Paola Cantarini
INTRODUÇÃO – COMPLIANCE E “FRAMEWORKS NA PROTEÇÃO DE TODOS OS DIREITOS FUNDAMENTAIS
Segundo o mapeamento realizado acerca “dos interesses e a percepção das prioridades do emergente campo científico de Ciência de Serviços”, tomando como referencial a principal pesquisa conduzida nos EUA sobre o tema, a das proposições de prioridades de pesquisa em ciência de serviços do grupo Center for Services Leadership – CSL da Universidade do Estado do Arizona” (Ostrom et al., 2010), recente estudo conclui pelo “interesse em questões práticas ao universo empresarial, como criação de modelos de negócios para exploração de novas tecnologias de serviços, instrumentos e métricas de mensuração para a criação de valor”, além do interesse pelo tema da sustentabilidade e inclusão social. (Fonte: A CIÊNCIA DA INOVAÇÃO EM SERVIÇOS: ESTUDO EXPLORATÓRIO SOBRE OS INTERESSES E PRIORIDADES PARA UMA AGENDA DE PESQUISA NO BRASIL, Paulo Cesar Calabria, Roberto Carlos Bernardes, Eduardo Raupp de Vargas e Claudio S. Pinhanez)
Há, contudo, um grande gap na área de IA pela exigência de trabalho de pesquisa interdisciplinar, e pela ausência nas discussões de pessoal qualificado na área das humanidades, em especial com expertise em ética, filosofia e conhecimento especializado na área jurídica, com relação à temática da IA e de proteção de dados, refletindo tanto em questões da falta de diversidade epistêmica, e sub-representação de pessoas que representem tais áreas, além de sub-representação nas discussões internacionais de países do Sul Global, muitas vezes.

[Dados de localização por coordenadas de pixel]
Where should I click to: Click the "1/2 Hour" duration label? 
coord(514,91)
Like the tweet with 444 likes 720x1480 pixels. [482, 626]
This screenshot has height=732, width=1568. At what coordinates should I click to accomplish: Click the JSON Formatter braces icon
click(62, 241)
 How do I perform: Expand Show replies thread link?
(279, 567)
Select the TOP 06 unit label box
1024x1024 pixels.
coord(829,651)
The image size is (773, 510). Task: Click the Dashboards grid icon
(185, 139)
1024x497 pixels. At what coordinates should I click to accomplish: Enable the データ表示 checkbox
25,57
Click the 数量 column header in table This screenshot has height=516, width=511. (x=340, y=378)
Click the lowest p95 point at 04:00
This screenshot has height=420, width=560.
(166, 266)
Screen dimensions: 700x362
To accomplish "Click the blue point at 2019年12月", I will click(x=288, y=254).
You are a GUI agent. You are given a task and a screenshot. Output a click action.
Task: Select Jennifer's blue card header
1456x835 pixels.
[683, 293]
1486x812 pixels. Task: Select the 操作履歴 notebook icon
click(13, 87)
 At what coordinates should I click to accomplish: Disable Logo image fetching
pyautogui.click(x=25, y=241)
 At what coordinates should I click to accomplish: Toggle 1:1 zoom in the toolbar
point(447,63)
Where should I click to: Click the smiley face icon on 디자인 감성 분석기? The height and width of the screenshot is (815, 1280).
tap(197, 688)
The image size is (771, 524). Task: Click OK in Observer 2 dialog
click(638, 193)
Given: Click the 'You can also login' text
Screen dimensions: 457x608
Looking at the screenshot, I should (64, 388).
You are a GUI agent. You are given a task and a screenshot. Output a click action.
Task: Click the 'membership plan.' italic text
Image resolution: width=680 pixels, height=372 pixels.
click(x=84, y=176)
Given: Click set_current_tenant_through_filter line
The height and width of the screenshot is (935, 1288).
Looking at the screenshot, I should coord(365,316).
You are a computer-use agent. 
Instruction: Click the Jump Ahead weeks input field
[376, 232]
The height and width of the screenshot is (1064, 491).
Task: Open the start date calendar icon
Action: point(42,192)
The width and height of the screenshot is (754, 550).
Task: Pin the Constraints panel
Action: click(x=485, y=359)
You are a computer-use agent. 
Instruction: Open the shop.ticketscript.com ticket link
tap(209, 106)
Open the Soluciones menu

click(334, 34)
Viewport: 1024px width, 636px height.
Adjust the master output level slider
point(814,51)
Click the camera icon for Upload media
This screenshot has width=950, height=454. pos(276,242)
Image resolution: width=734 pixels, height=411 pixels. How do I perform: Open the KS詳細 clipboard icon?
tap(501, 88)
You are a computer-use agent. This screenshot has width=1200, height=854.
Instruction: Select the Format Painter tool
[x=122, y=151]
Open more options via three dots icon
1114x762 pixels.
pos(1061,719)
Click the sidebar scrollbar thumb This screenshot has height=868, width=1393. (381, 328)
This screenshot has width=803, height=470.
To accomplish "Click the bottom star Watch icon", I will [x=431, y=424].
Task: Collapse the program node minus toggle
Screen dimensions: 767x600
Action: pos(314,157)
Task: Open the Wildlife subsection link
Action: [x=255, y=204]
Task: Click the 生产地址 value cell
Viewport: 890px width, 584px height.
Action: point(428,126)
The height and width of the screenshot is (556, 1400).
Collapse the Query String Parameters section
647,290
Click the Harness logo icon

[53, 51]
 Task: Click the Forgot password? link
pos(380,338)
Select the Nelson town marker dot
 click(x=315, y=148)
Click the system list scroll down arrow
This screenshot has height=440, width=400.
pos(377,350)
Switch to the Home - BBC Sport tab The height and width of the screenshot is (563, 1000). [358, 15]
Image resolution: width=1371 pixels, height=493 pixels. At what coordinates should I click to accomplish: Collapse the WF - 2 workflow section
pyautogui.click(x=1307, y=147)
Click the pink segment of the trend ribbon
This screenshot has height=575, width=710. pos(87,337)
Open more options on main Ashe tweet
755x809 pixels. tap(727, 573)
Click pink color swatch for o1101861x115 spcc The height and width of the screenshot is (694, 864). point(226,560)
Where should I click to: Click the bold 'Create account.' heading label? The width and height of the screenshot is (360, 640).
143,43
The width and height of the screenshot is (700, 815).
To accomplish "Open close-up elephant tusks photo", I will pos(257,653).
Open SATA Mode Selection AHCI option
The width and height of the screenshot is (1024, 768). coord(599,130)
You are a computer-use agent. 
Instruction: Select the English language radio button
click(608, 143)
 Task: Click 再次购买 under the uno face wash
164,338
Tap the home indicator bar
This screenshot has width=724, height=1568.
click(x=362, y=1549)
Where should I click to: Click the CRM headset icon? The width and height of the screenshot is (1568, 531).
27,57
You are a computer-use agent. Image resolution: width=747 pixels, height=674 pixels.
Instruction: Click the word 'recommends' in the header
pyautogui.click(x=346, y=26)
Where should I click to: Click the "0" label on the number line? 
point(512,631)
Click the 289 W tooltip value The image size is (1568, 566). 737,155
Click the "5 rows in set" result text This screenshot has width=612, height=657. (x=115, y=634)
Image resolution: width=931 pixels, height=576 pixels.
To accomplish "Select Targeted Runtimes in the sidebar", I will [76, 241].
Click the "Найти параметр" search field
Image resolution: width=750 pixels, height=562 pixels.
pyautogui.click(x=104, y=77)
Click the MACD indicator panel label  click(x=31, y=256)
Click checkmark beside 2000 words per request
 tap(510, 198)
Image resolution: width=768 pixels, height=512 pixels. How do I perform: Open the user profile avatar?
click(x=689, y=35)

▶ SEU OBJETIVO
Retome o texto sobre compliance e inteligência artificial logo após a última frase e dê continuidade à redação.

▶ RESPOSTA ESPERADA
Outrossim, há falta de conhecimento especializado e aprofundado acerca de modelos de “compliance”, boas práticas, com fundamento em “frameworks” consolidados em uma perspectiva holística, envolvendo a área das humanidades na relação com a IA e proteção de dados, e em especial falta de conhecimento acerca dos direitos fundamentais, da proporcionalidade e ponderação, integrantes de tal análise, e da teoria dos direitos fundamentais. Diante da complexidade técnica acerca do tema IA, bem como acerca dos direitos fundamentais, exige-se conhecimento especializado e experiência em tais temáticas.
Interessante observar que a mesma perspectiva acaba de ser lançada pelo Governo Federal, pela Secretaria de Governo Digital do Ministério da Gestão e Inovação ao lançou o Programa de Privacidade e Segurança da Informação (PPSI), o qual entrará em vigor na próxima segunda-feira, mencionando expressamente a criação de um Framework de Privacidade e Segurança da Informação, composto por um conjunto de controles, metodologias e ferramentas de apoio, publicados no portal da SGD.
A questão principal aqui novamente é que apenas se refere a um único direito fundamental, privacidade, e se limita a apontar poucas bases e fontes principais, ao referir a interseção entre privacidade e a segurança da informação, LGPD, a Política Nacional de Segurança da Informação, os normativos emitidos pela Autoridade Nacional de Proteção de Dados Pessoais e pelo Gabinete de Segurança Institucional; e as recomendações efetuadas pelos órgãos federais de controle interno e externo, não trazendo uma análise mais aprofundada no sentido de documentos internacionais que poderiam colaborar para a construção dos documentos citados, pois poderia ser uma fonte importante devido a um histórico mais antigo de proteção, por exemplo, da proteção de dados por países da EU, havendo leis neste sentido desde a década de 1970.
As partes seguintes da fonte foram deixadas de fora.